The Moon Illusion * has never been explained despite many studies from various disciplines of science and psychology.  I like to think of it as more evidence, as if any were needed, that our collective brains and behavior are overwhelmingly determined by ancient genetic codes so that, regardless of what we think we know, much of what we see, feel and do is beyond our intellectual control.  There are some relatively rare individual exceptions (mutations?) but together, our species overwhelmingly responds to the immediate over the future, regardless of the consequences.  Much appreciation to commenters at Nature Bats Last for linking to the video and this poem:

Thanks
~ W.S. Merwin
Listen
with the night falling we are saying thank you
we are stopping on the bridges to bow for the railings
we are running out of the glass rooms
with our mouths full of food to look at the sky
and say thank you
we are standing by the water looking out
in different directions.
back from a series of hospitals back from a mugging
after funerals we are saying thank you
after the news of the dead
whether or not we knew them we are saying thank you
looking up from tables we are saying thank you
in a culture up to its chin in shame
living in the stench it has chosen we are saying thank you
over telephones we are saying thank you
in doorways and in the backs of cars and in elevators
remembering wars and the police at the back door
and the beatings on stairs we are saying thank you
in the banks that use us we are saying thank you
with the crooks in office with the rich and fashionable
unchanged we go on saying thank you thank you
with the animals dying around us
our lost feelings we are saying thank you
with the forests falling faster than the minutes
of our lives we are saying thank you
with the words going out like cells of a brain
with the cities growing over us like the earth
we are saying thank you faster and faster
with nobody listening we are saying thank you
we are saying thank you and waving
dark though it is
(from his 1988 collection, Rain in the Trees)

2 comments:

  1. Eaarth's moon is a truly fascinating thing. Have you ever read Isaac Asimov's 'The Tragedy of the Moon'?
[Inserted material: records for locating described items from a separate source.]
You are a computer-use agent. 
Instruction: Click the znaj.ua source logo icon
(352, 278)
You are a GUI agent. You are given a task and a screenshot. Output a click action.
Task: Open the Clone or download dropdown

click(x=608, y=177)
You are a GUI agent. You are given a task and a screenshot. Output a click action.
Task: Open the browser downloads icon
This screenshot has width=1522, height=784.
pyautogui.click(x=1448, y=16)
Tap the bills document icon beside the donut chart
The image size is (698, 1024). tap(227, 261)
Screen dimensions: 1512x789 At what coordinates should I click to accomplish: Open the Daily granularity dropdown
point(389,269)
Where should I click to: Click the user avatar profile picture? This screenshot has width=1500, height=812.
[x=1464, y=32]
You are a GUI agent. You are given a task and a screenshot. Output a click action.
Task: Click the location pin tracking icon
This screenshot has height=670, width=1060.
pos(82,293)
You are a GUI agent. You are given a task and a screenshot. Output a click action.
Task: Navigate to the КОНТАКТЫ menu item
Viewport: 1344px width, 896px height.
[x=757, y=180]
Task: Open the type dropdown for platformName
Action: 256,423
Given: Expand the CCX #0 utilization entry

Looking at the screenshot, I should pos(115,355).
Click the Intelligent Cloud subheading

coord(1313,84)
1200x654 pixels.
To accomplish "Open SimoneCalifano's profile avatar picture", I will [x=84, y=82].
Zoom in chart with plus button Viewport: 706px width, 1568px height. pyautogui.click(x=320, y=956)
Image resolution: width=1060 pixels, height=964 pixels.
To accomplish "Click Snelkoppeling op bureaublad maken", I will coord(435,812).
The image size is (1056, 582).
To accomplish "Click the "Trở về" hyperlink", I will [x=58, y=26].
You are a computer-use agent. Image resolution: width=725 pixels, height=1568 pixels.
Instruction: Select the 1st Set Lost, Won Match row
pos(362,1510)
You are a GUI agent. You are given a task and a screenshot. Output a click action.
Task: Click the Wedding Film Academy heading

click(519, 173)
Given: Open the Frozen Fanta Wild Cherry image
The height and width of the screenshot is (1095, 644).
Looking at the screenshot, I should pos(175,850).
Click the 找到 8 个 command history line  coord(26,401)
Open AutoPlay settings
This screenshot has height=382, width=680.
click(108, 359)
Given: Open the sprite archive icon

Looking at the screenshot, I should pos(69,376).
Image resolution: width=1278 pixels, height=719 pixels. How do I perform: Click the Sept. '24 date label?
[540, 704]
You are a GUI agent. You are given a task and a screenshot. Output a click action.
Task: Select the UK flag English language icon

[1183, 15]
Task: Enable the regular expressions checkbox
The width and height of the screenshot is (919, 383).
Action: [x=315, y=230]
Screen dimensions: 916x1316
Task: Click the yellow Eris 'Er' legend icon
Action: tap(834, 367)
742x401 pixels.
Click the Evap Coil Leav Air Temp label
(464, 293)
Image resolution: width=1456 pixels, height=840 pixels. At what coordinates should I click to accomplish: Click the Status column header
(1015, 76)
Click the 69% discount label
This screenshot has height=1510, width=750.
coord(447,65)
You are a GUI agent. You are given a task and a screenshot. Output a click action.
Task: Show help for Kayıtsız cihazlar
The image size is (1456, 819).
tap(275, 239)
    I often wonder what part the Moon had to play in the development of human intelligence. (Or, as it's turning out, lack of it.) In fact, I began working some years back on a novel in which this was a central theme. The novel is in limbo: my latest procrastination excuse being that there's really not much point completing it, if there'll be nobody around to read it...

    ReplyDelete
  2. That's no excuse! Write it anyway!